◆ PROBLEM REQUIREMENTS
The entries that follow contain images, which should be left out; output everything else exactly.

-- PROVIDED ENTRIES follows --

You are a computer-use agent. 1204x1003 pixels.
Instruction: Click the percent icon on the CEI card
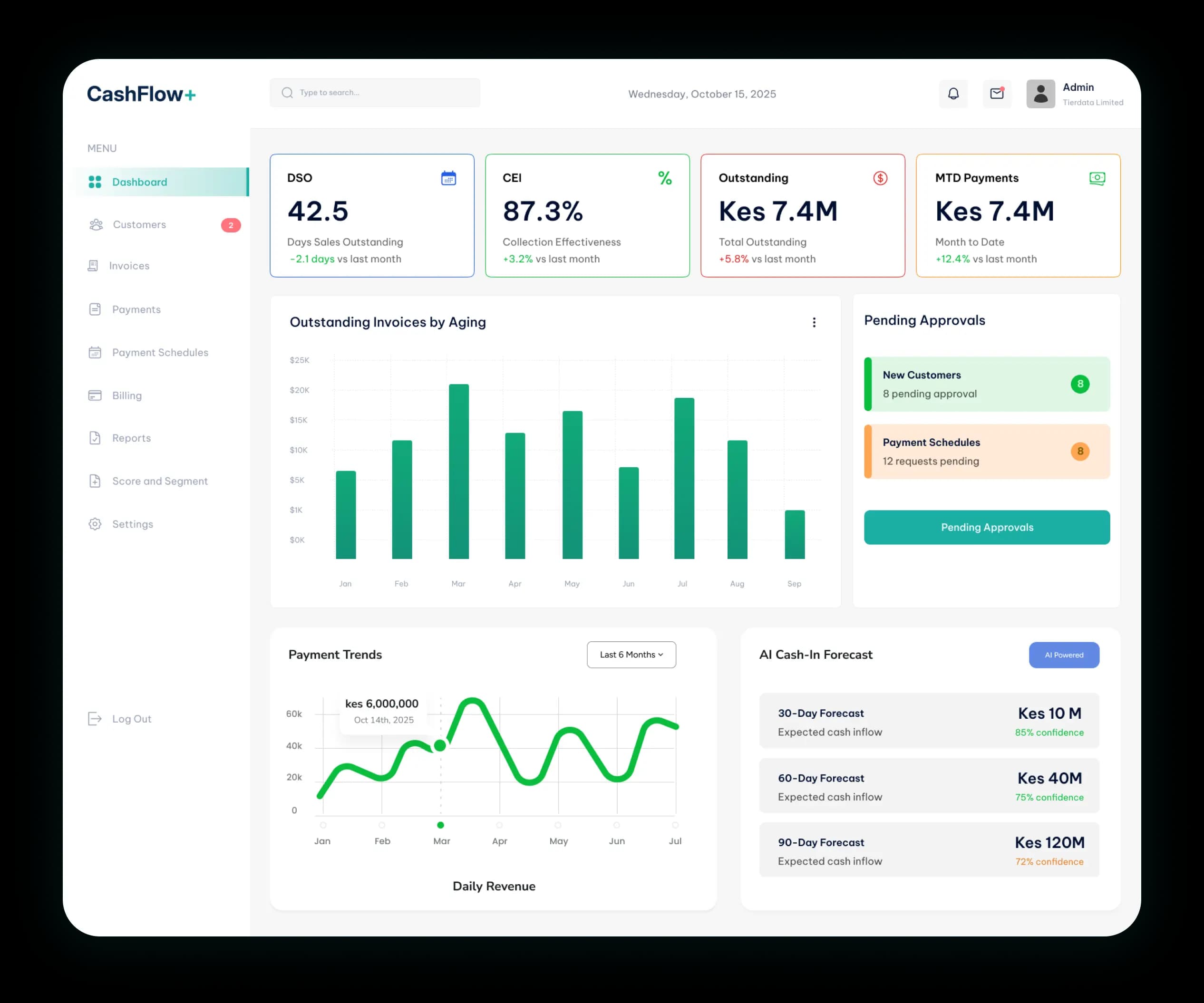664,178
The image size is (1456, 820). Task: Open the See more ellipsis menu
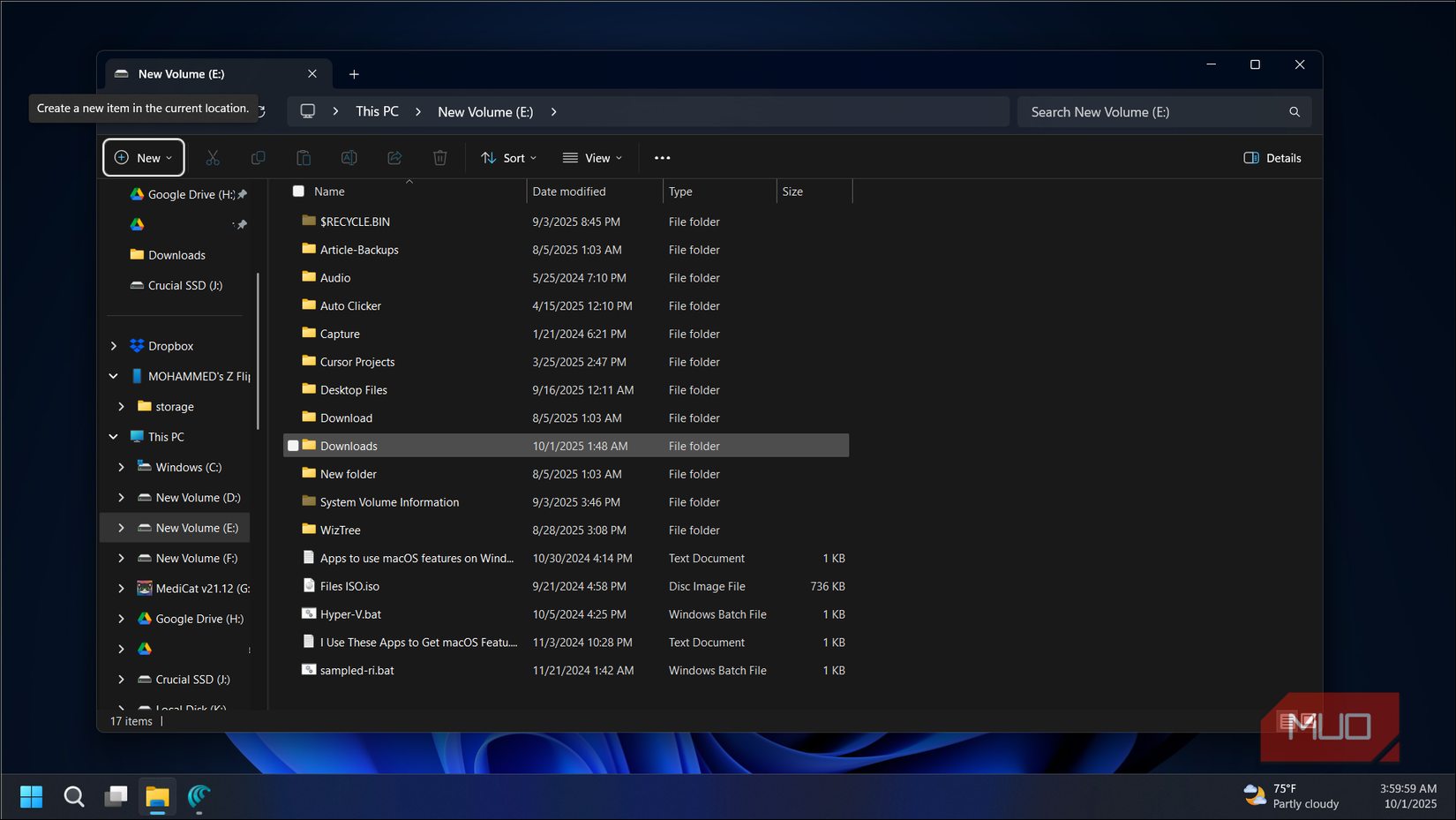pos(662,157)
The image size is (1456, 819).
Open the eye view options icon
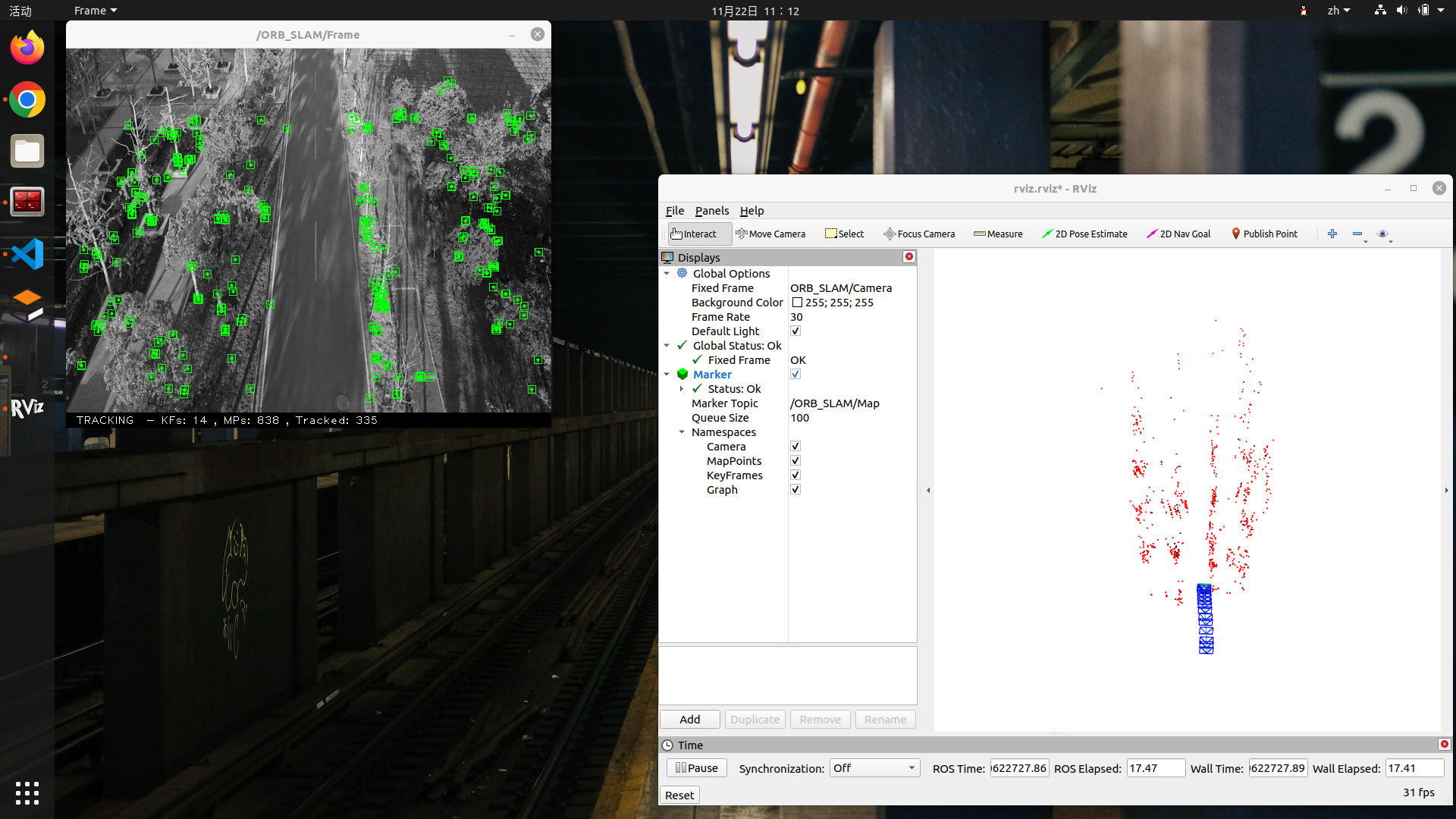(x=1382, y=234)
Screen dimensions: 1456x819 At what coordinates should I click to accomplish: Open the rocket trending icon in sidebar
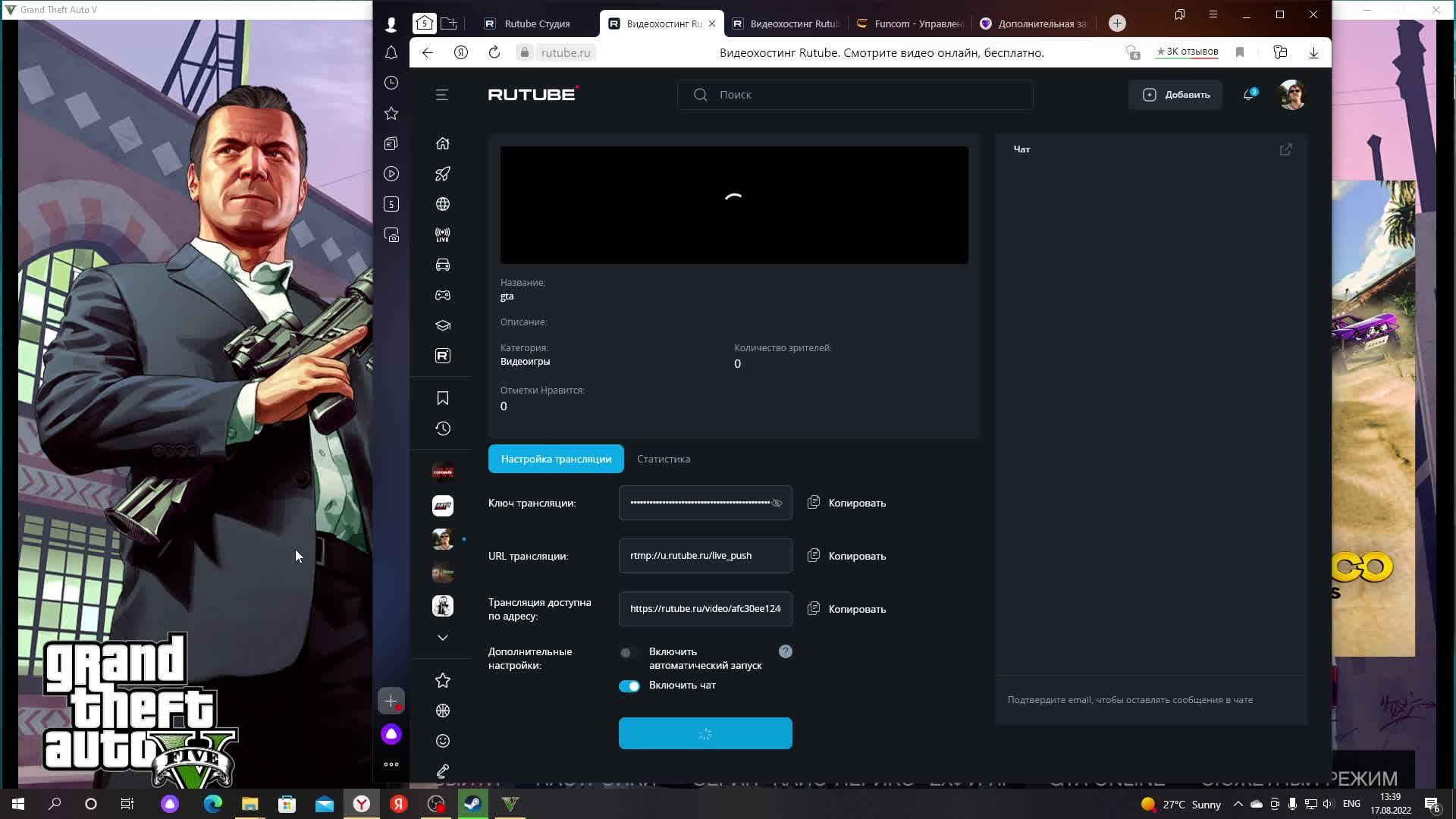443,174
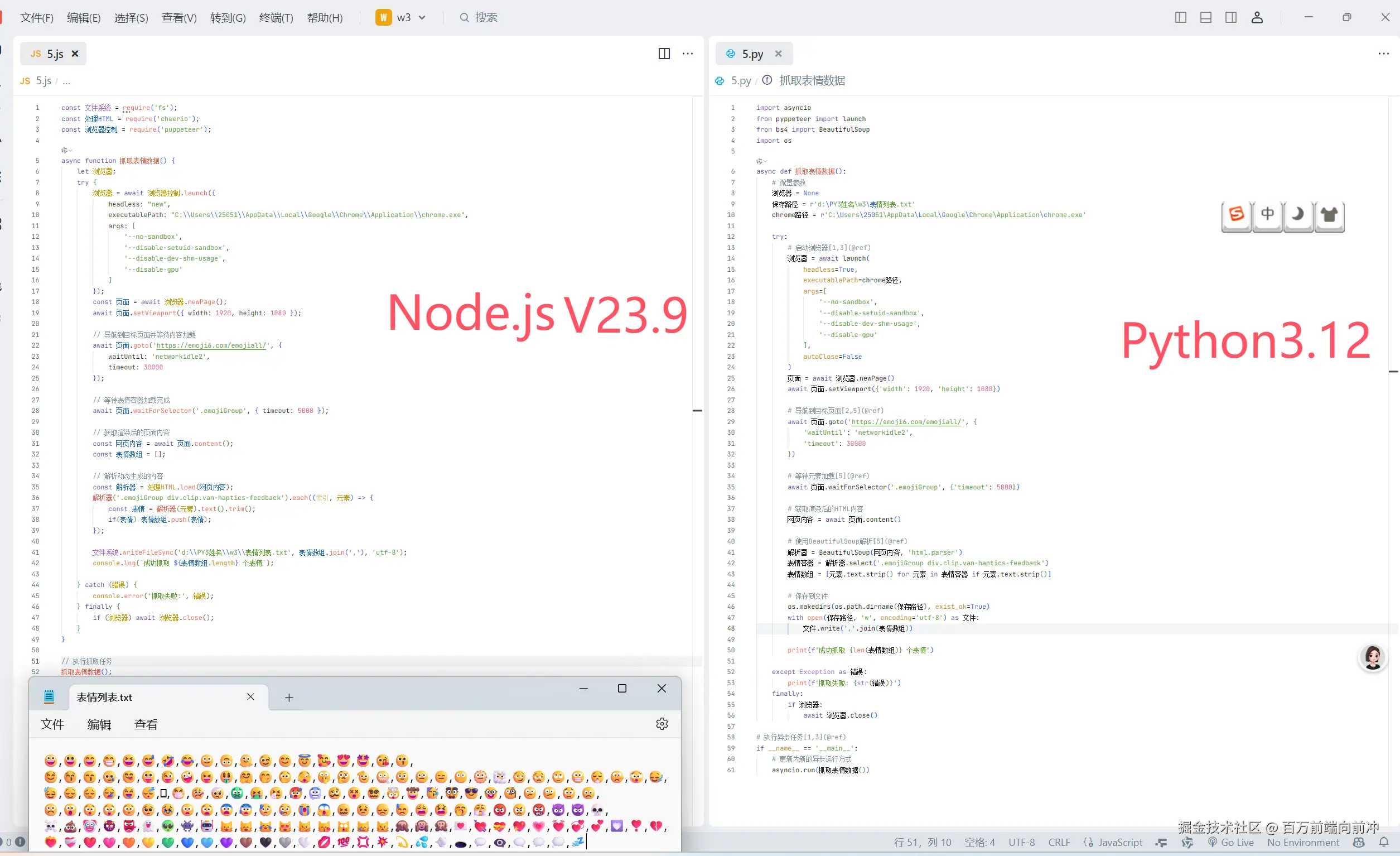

-- PROVIDED ENTRIES concluded --

◆ RESPONSE
You are a computer-use agent. 1204x1003 pixels.
Instruction: Click the percent icon on the CEI card
664,178
The image size is (1456, 820). Task: Open the See more ellipsis menu
pos(662,157)
The image size is (1456, 819).
Open the eye view options icon
(x=1382, y=234)
Screen dimensions: 1456x819 At what coordinates should I click to accomplish: Open the rocket trending icon in sidebar
443,174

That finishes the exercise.